Merchants od DOUBT
本書は、小説ではない。タイトルに惹かれて、初めて読破したドキュメントである。本書は、一部の大物がアメリカという大国を動かしている恐ろしい陰謀の一端を紹介した書である。マスメディアが決して取り上げない切り口から暴いたアメリカの陰部である。また、このような表現が許されるアメリカの自由に敬意を表したいものである。

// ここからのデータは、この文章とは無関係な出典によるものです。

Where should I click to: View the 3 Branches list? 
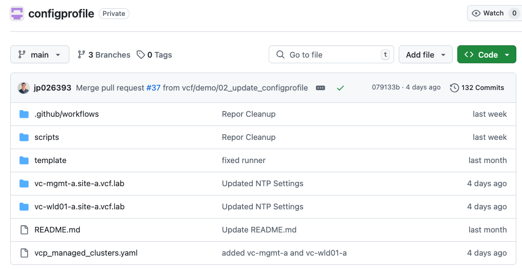tap(104, 55)
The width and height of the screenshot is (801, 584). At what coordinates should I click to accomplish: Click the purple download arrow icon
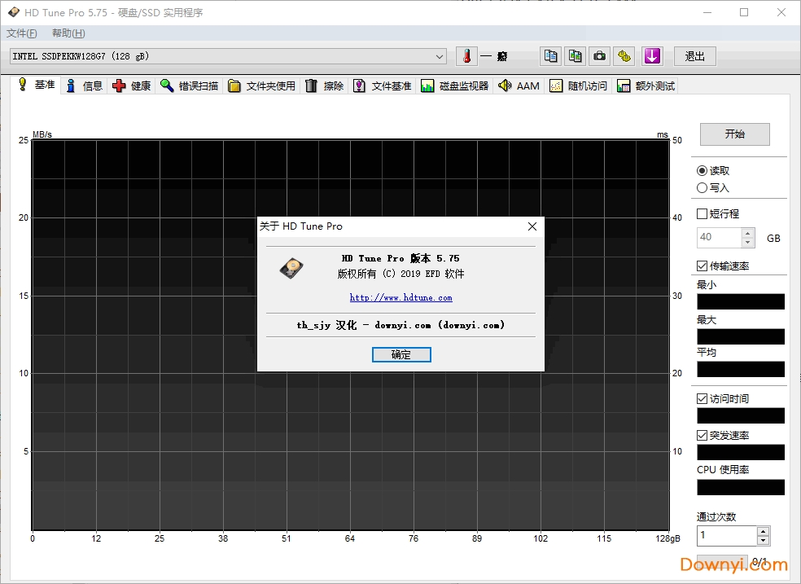coord(652,56)
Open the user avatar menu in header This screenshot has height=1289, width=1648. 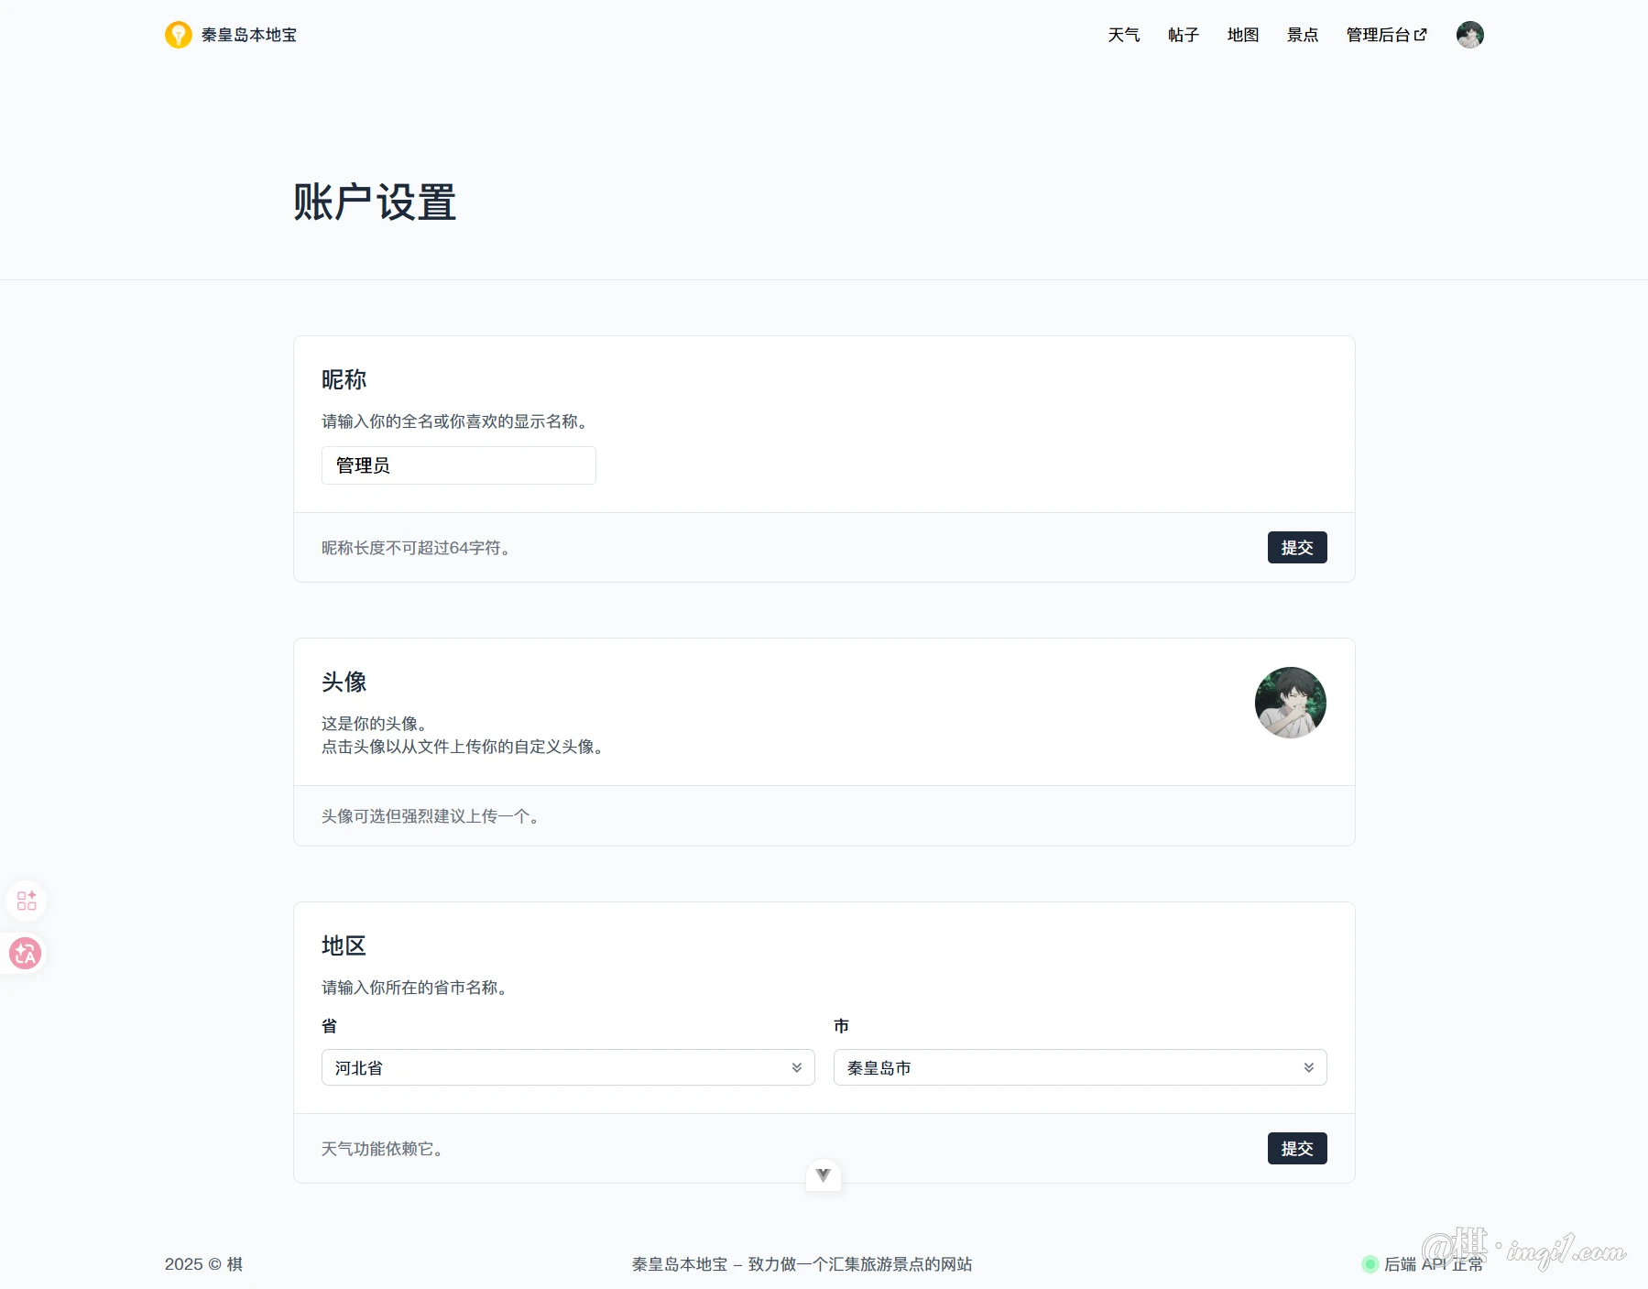tap(1469, 35)
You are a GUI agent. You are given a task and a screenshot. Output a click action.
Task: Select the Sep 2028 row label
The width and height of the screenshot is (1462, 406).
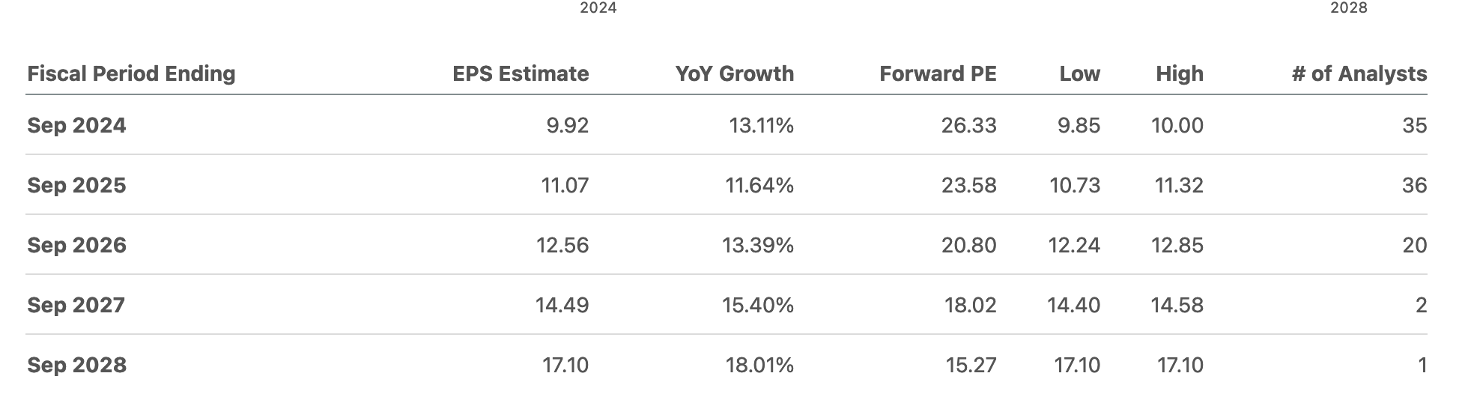click(x=76, y=365)
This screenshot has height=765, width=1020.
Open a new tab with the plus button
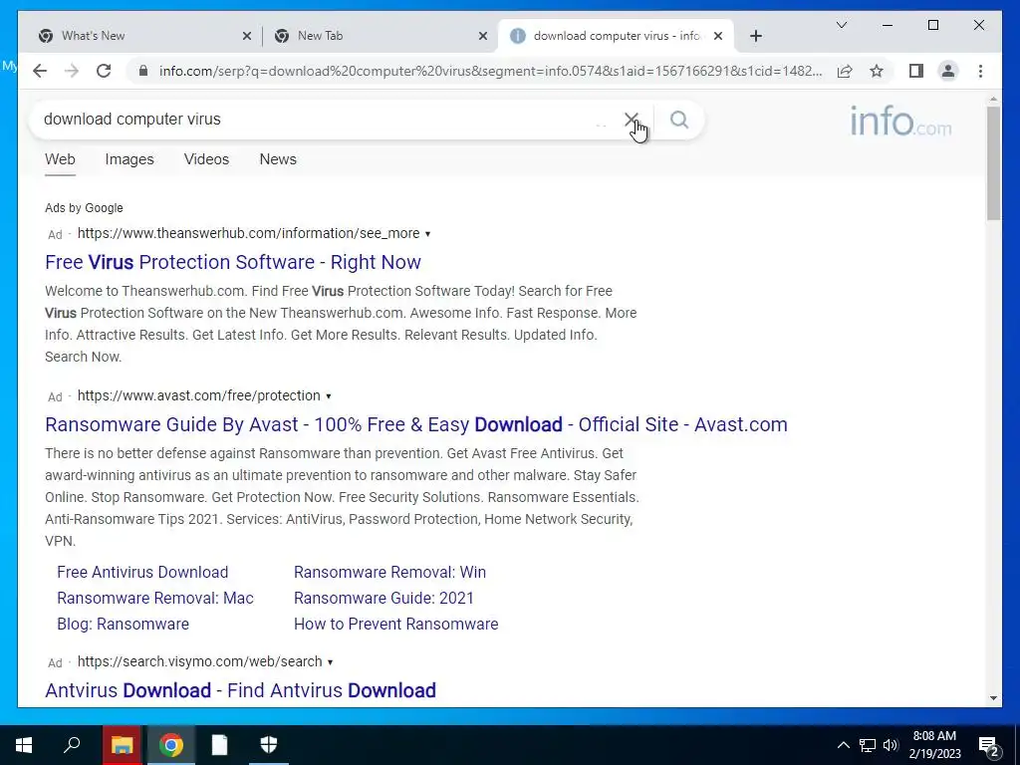pyautogui.click(x=755, y=36)
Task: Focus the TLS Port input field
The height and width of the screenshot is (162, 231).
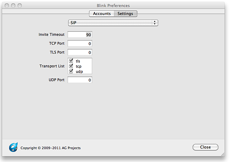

冷戦時代、米国政府の中枢で旧ソ連の脅威に対抗して軍備増強、核兵器開発の政策を推進した米国を代表する有名な科学者(核物理学者)たちがいた。彼らは'80年代の後半に旧ソ連が崩壊すると、その活躍の場を別の分野に移して行った。タバコは有害で肺がん罹患の原因になるとの医学的、疫学的な実証結果に基づく禁煙運動が広がると、医学や疫学の専門家でもないのに、タバコ業界の資金援助の下、反禁煙のキャンペーンを展開し、政府の健康規制に反対し大衆を惑わせた。酸性雨が国境を超えて他国にまで被害を広げるという警告には、産業が排出する硫化ガスではなく、火山性の排出ガスの影響が大きいとのキャンペーンを展開し、産業側の擁護に努めて、これまた政府の排出ガス規制への取り組みを遅らせた。オゾンホールの原因になるフロンガスの使用規制にも反対した。そして、いままた、地球温暖化の警告を否定する側の主唱者になっているのである。自然科学には100%確かであると証明しきれないが、多くの事実、データーからその分野の大方の専門家があり得ると認める現象がある。産業革命以降、大気中の二酸化炭素濃度は増大し続けており、その温室効果の所為で地球は温暖化しつつあるとして、世界中の気象学者が将来の地球的危機を訴えているが、一方で僅かな科学的不確かさを大げさに唱えて、環境分野の専門家でも、気象学者でもない異分野の物理学者でありながら、保守的科学アカデミーの重鎮との立場を利用し、それが故に産業界のバックアップを得、国内の主要メディアも抱き込んで、現代では客観的に正しいとされる地球温暖化の学説に異を唱える、過去に科学者と言われた人たちがいる。米国では、地球温暖化を否定するこのキャンペーンの方が、専門分野の学者の警告よりも声高で優勢という奇妙な状態になっているから、政府の施策も依然として温室効果ガス削減に向う世界の潮流に反対したままである。
彼らに一貫する考え方は、環境保護活動は社会主義の自由主義への形を変えた謀略であるとの恐怖感である。自由経済の発展のためには、政府が業界(民間)に強い規制をかけてはならず、科学技術の発展により問題は解決されるべきだと主張している。一面尤もであるが、ここまで客観的な科学を否定していいものだろうか、社会主義が崩壊した今。これは自由主義の行き過ぎた横暴ではないだろうか。科学技術が発展途上で、問題の解決が遅れる場合には、ときに規制で急場を凌ぐのも人間の英知であると思うのだが。